Nach einem entspannten Abend im Spa Bereich der Gramai Alm und einer erholsamen Nacht, kann man zwischen zwei Varianten bei der Etappe 2 wählen. Bei beiden Touren ist das Ziel der höchste Gipfel der Region Achensee, das Sonnjoch mit seinen 2.457m und dann wandern man entweder zur Lamsenjochhütte oder wieder zurück zum Ausgangspunkt nach Pertisau.

Streckenbeschreibung – Lamsenjochhütte

Ausgangspunkt: Gramai Alm
Ziel: Lamsenjochhütte

Von der Gramai Alm den eher flachen Wanderweg Nr 201 Richtung Pertisau nehmen und dem Bährenlahnersaattel folgen. An der Abzweigung links halten und den immer steiler werdenden Steig bis zum Bährenlahnersattel folgen. Von dort aus Richtung Westen wenden, wo der Weg rechts vom Grat Richtung Sonnjoch verläuft. Vom Gipfelkamm des Sonnjochs geht es den absteigenden Grat durch einen Latschengürtel und Almböden hinab und über den Gramaisattel geht es auf das Gramaijoch. Von dort aus weiter über den Hahnkampl und das westliche und östliche Lamsenjoch bis hin zur Lamsenjochhütte.

Streckenbeschreibung – Etappe 2 Alternative (Pertisau)

Ausgangspunkt: Gramai Alm
Ziel: Pertisau

Von der Gramai Alm wandert man zunächst mit Blick auf die Lamsenspitze relativ flach bis zu einer Weggabelung, bei der man sich rechts hält. Von dort dem steiler werdenden Steig bis zum Gramai-Hochleger folgen. Unmittelbar hinter der Alm führt der Wanderweg rechts über die Almböden, dann durch einen Latschengürtel über den ansteigenden Grat zum Gipfelkamm des Sonnjochs. Der Abstieg erfolgt über den Grat Richtung Bärenlahnersattel und weiter bis zur Falzthurnalm. Von der Falzthurn geht es über einen asphaltierten Abschnitt nach Pertisau zur Karwendel-Bergbahn. Alternativ kann man auch von der Falzthurnalm mit dem Nostalgiebus nach Pertisau fahren.

Erzählenswertes zu dieser Etappe
Bei der gesamten Tour befindet man sich mitten im Naturpark Karwendel welcher sich mit 920 km² bis nach Bayern erstreckt und seit 1995 ein Natura 2000 Gebiet ist.
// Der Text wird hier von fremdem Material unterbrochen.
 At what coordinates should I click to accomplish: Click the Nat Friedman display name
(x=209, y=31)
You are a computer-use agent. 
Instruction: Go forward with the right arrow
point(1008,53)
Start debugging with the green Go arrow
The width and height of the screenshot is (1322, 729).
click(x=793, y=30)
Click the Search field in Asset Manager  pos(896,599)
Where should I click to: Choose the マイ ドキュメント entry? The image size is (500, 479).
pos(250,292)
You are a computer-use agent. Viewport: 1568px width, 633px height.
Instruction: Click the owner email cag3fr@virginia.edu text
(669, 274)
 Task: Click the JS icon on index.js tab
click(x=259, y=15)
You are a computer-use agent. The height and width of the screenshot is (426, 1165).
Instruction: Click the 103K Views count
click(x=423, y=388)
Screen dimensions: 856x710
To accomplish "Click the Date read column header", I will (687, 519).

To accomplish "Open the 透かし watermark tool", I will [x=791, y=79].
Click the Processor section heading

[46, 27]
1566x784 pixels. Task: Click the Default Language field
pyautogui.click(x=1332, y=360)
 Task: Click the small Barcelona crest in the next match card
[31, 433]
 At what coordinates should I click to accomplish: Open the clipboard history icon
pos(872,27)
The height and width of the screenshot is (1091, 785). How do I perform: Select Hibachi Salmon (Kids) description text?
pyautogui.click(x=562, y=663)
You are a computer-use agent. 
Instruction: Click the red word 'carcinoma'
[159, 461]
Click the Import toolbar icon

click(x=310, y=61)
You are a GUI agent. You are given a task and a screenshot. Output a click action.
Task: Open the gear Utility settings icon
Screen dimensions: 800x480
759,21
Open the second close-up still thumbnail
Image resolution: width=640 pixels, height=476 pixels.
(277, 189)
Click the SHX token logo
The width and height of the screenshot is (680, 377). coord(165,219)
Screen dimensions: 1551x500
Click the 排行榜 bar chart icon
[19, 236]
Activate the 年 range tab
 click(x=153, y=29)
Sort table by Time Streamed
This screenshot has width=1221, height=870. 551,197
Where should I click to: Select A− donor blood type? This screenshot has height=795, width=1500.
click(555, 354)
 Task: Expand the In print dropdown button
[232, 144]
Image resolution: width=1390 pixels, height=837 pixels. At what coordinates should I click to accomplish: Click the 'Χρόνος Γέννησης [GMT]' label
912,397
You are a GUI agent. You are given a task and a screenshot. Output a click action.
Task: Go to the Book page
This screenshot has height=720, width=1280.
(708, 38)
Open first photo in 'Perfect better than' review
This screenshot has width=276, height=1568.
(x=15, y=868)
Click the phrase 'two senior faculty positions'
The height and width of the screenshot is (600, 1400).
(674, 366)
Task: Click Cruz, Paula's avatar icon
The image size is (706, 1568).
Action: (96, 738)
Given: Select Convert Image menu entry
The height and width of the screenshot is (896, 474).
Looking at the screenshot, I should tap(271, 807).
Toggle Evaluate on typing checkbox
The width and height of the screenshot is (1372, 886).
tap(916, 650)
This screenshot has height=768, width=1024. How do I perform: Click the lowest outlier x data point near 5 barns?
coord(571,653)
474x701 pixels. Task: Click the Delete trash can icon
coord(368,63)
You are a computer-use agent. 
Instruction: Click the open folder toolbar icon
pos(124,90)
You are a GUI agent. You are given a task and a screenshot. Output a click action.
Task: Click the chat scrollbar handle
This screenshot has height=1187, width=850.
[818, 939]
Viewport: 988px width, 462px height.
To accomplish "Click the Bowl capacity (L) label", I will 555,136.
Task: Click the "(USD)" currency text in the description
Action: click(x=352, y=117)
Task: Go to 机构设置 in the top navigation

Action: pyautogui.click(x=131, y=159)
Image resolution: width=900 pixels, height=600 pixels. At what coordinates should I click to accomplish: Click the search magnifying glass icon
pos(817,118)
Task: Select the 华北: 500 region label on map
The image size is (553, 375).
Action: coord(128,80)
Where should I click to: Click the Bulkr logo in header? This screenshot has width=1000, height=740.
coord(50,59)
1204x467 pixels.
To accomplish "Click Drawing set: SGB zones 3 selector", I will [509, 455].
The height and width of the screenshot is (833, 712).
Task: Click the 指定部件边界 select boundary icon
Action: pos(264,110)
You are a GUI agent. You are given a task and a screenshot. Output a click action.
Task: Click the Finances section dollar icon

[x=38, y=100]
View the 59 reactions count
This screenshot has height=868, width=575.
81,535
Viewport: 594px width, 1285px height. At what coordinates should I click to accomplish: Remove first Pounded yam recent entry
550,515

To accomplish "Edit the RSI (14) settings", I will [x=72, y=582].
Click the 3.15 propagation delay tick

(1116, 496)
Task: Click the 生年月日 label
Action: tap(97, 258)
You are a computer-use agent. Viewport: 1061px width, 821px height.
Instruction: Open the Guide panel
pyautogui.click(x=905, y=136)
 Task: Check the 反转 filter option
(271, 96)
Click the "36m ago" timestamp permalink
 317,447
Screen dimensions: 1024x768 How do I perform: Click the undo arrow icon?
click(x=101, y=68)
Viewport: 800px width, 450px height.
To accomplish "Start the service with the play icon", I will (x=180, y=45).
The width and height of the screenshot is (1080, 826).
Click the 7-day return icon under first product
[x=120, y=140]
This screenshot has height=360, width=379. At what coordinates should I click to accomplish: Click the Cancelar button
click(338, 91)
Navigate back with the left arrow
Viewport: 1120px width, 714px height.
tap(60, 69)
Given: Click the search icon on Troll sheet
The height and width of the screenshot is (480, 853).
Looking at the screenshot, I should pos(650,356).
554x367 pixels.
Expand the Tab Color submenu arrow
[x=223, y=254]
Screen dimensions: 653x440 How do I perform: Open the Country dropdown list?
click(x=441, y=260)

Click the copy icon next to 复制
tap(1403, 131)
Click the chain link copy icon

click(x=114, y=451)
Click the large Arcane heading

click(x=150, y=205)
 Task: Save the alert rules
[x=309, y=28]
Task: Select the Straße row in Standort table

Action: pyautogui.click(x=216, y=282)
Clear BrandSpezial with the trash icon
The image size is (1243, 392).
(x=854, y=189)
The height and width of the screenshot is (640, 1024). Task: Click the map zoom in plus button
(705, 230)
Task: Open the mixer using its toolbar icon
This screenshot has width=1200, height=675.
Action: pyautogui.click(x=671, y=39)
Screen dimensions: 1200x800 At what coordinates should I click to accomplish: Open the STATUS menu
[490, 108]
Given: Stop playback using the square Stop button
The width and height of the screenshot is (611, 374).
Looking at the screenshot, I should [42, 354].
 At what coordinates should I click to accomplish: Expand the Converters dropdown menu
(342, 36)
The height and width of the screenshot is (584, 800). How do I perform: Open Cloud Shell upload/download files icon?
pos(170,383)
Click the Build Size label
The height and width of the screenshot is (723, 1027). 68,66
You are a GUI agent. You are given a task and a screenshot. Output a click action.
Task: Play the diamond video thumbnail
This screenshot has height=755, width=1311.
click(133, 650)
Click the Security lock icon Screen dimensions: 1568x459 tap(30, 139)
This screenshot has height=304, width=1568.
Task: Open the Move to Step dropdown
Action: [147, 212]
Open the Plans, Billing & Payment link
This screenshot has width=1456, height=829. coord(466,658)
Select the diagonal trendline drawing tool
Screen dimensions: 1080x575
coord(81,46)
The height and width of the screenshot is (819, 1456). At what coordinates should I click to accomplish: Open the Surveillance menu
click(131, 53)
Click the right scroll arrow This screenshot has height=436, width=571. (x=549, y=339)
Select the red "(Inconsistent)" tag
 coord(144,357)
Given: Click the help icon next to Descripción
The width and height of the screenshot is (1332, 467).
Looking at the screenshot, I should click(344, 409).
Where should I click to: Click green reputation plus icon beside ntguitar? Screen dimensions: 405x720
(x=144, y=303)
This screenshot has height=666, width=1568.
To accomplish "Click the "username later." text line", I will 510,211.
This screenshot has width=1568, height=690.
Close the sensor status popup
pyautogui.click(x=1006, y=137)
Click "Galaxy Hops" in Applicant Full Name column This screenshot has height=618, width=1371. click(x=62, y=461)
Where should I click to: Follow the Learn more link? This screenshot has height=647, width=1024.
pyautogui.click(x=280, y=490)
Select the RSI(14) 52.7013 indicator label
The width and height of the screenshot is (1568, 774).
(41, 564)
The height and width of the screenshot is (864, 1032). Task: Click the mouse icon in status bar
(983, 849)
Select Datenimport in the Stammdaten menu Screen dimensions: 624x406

Das Ziel dieses Schutzgebietes ist die Sicherung der Artenvielfalt durch Erhaltung der natürlichen Lebensräume sowie der wildlebenden Tiere und Pflanzen, wobei gleichzeitig die wirtschaftlichen, kulturellen und regionalen Anforderungen berücksichtigt werden. Wanderer können hier stundenlang mit Gams und Steinbock durch unberührte Täler streifen, Murmeltiere, Hirsche und Hasen beobachten, während Greifvögel wie Bussarde und Steinadler durch die Lüfte segeln.